Formatted message: <a href="">HTML-formatted message</a>

You need to remember that SCSI commands are often processed by 
sophisticated storage controllers that are often active-active multi-path 
systems where the same volume is exported as multiple LUs (and might be 
stitched together by multi-path drivers), and where the same volume can be 
accessed by applications running on multiple hosts (e.g. Oracle). A 
well-behaved application will not submit I/O in such a way as to create 
race conditions, but the SCSI specs do not provide very many guarantees of 
atomicity. Fred is perfectly correct that aside from special commands that 
guarantee atomicity, LBA-by-LBA atomicity is the only one that host 
applications can in general rely on.
Jody Glider
STSM, Storage Systems and Servers Research, IBM
Tieline: 457-1853
External: 408-927-1853
Hugh Curley <HCurley at>
"Knight, Frederick" <Frederick.Knight at>
Kevin D Butt/Tucson/IBM at IBMUS, T10 Reflector <t10 at>
11/15/2011 05:00 AM
Re: SBC question about block coherency
Sent by:
owner-t10 at
Hello Fred and Gerry,
Perhaps how you are defining the operations is allowed in the 
specification - and has been that way for over 20 years - but the actual 
operation of HDD would be far less onerous. Each read or write command 
must do a sequential operation starting at LBA x and continue for y 
blocks. I believe that	disk drives  do each read and each write in an 
atomic operation. I believe there is only one command microprocessor in 
each drive and I cannot envision it executing: Read (cmd 1) at LBA 100, 
Write (cmd 2) at LBA 101, Read (cmd 1) at LBA 101. I also cannot envision 
it executing: Read (cmd 1) at LBA 100, Write (cmd 2) at LBA 10,000, Read 
(cmd 1) at LBA 101.
Two exceptions that may not be done as atomic operations: 1) part of the 
data is in cache and part on the media, 2) if a head or cylinder seek is 
Am I missing something?
Thank you,
On 11/14/2011 11:37 PM, Knight, Frederick wrote: 
I would also add, that your statement about “the LBA” is also correct. 

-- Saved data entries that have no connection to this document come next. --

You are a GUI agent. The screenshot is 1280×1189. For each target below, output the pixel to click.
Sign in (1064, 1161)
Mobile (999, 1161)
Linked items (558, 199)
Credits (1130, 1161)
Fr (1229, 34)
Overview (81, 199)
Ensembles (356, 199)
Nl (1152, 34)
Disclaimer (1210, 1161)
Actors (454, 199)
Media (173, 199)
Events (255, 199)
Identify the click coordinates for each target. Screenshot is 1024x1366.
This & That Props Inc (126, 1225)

in your example, these READ and WRITE commands are operating on an 
overlapping multi-LBA range, I’m not aware of any language that requires 
serial command completion.
Obvious, as Gerry stated, restricted reordering (see SAM) does add 
requirements on WRITES, but multiple normal SIMPLE tagged commands in the 
unrestricted environment may all overlap.  If you extend your READ/WRITE 
question so that each request involves multiple LBAs, you can see that 
“the LBA” is now significant, in that the READ (of multiple LBAs) is no 
longer guaranteed to read all old data or all new data – each LBA would 
independently be old or new, such that your data-in buffer may contain 
some random mix of blocks containing old data, and blocks containing new 
I would call it Option 3:
There is an inherent race condition so that as	the WRITE and the READ 
commands are processed, they do atomic operations individually on each LBA 
referenced by that command, at the same time that the other command also 
does atomic operations individually on each LBA referenced by that 
command.  No matter which command begins processing first, the data that 
is read may contain some whole blocks that contain old data and some whole 
blocks that contain new data.
From: Gerry Houlder [mailto:gerry.houlder at] 

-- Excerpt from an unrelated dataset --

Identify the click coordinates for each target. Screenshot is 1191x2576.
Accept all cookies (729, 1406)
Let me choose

Sent: Monday, November 14, 2011 4:51 PM
To: T10 Reflector
Subject: Re: SBC question about block coherency
Option 1 is the expected behavior. From the point of view of the SCSI 
target device, commands are not received simultaneously; there will always 
be a mechanism that will cause one of the commands to be logged as being 
received ahead of the other.
However there can be other influences on that ordering.

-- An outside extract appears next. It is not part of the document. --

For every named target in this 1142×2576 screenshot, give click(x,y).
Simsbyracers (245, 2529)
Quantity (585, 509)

(a) Due to system configuration details (e.g., expanders), command might 
be sent from a host in one order but received by the target in a different 
(b) If all commands are SIMPLE task attribute, they may be reordered once 
they are received into the target's queue. I would not expect commands 
that access the same LBA to be reordered with respect to each other, but 
this is allowed if "unrestricted reordering" is set in the Control mode 
page. If "restricted reordering" is set in the mode page instead, then 
reordering of writes with respect to reads of the same LBA is not allowed.
(c) A command with HEAD OF QUEUE attribute is usually placed ahead of 
other commands that are in the queue. There are exceptions for commands 
that have already started processing so there is some gray area here.
On Mon, Nov 14, 2011 at 11:32 AM, Kevin D Butt <kdbutt at> wrote:
I have a question that seems obvious, but since I come from the tape world 
and have not spent much time in the disk world I could be assuming 
behaviors that I shouldn't. 
In the tape world, if a logical block is overwritten, then the read of 
that logical block cannot occur until after the write has been completed. 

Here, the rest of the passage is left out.